“Momentum memoramus” ¿La (pequeña) encíclica sobre la justicia social?
Por Aníbal Germán Torres (*)
“Las instituciones
públicas deben conformar toda la sociedad humana a las exigencias del bien
común, o sea, a la norma de la justicia social, con lo cual ese importantísimo
sector de la vida social que es la economía no podrá menos de encuadrarse
dentro de un orden recto y sano”
(Pío XI, QA 110).
“Conmemoramos un momento
que ha marcado nuestra historia común” (“Momentum memoramus quod
historiam communem notavit…”, según nuestra libre traducción). Así comenzó
el Papa Francisco su trascendente discurso en el 10° aniversario de sus
encuentros con los movimientos populares. La cita tuvo lugar el pasado 20 de
septiembre, en el Palacio de San Calixto, donde -entre otras oficinas vaticanas-
funciona el Dicasterio para el Desarrollo Humano Integral de la Santa Sede.

####

**Tareas**
1. Responde según el texto citado, una pregunta por línea:
(a) Según la cita de Pío XI, ¿a qué norma deben conformar las instituciones públicas la sociedad humana?
(b) ¿Qué aniversario se conmemoraba en el discurso del Papa Francisco?
(c) ¿Qué organismo de la Santa Sede funciona en el Palacio de San Calixto?
2. Resume el texto citado en dos oraciones.
3. Indica si cada afirmación concuerda con el texto citado. Responde sí o no y cita las palabras del texto que lo deciden.
(a) La cita con los movimientos populares tuvo lugar el 20 de septiembre.
(b) El discurso se pronunció en la Basílica de San Pedro.
(c) Según Pío XI, la economía debe quedar fuera de un orden recto.

**Sección de datos**

####

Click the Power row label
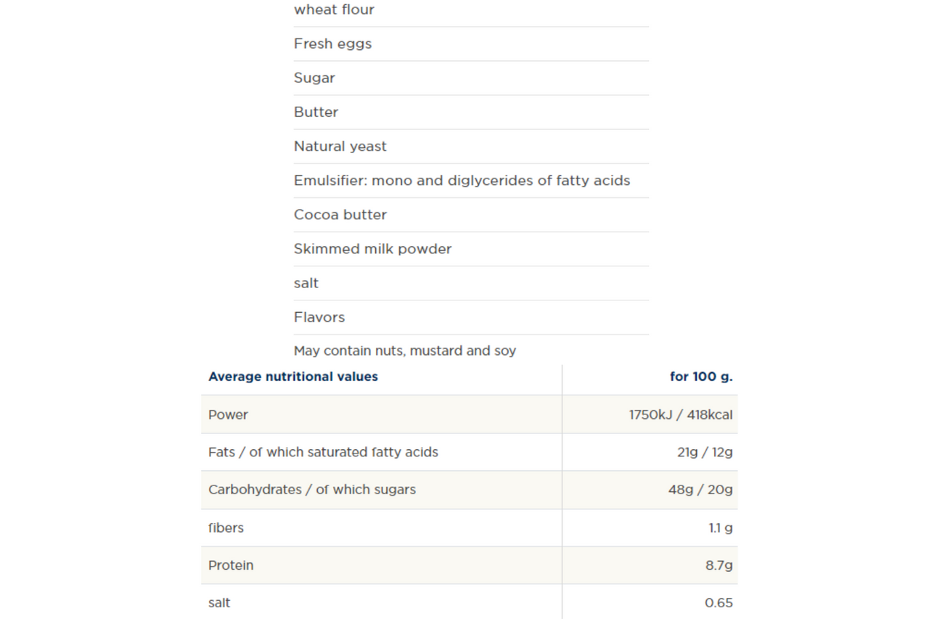This screenshot has height=619, width=929. point(228,414)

####

**Respuestas por tarea**
1.
(a) A la norma de la justicia social.
(b) El 10° aniversario de sus encuentros con los movimientos populares.
(c) El Dicasterio para el Desarrollo Humano Integral.

2. Según Pío XI, las instituciones públicas deben conformar la sociedad a la justicia social para que la economía quede encuadrada en un orden recto y sano. El Papa Francisco pronunció el 20 de septiembre un discurso por el 10° aniversario de sus encuentros con los movimientos populares en el Palacio de San Calixto, sede del Dicasterio para el Desarrollo Humano Integral.

3.
(a) Sí: "La cita tuvo lugar el pasado 20 de septiembre".
(b) No: "en el Palacio de San Calixto".
(c) No: "no podrá menos de encuadrarse dentro de un orden recto y sano".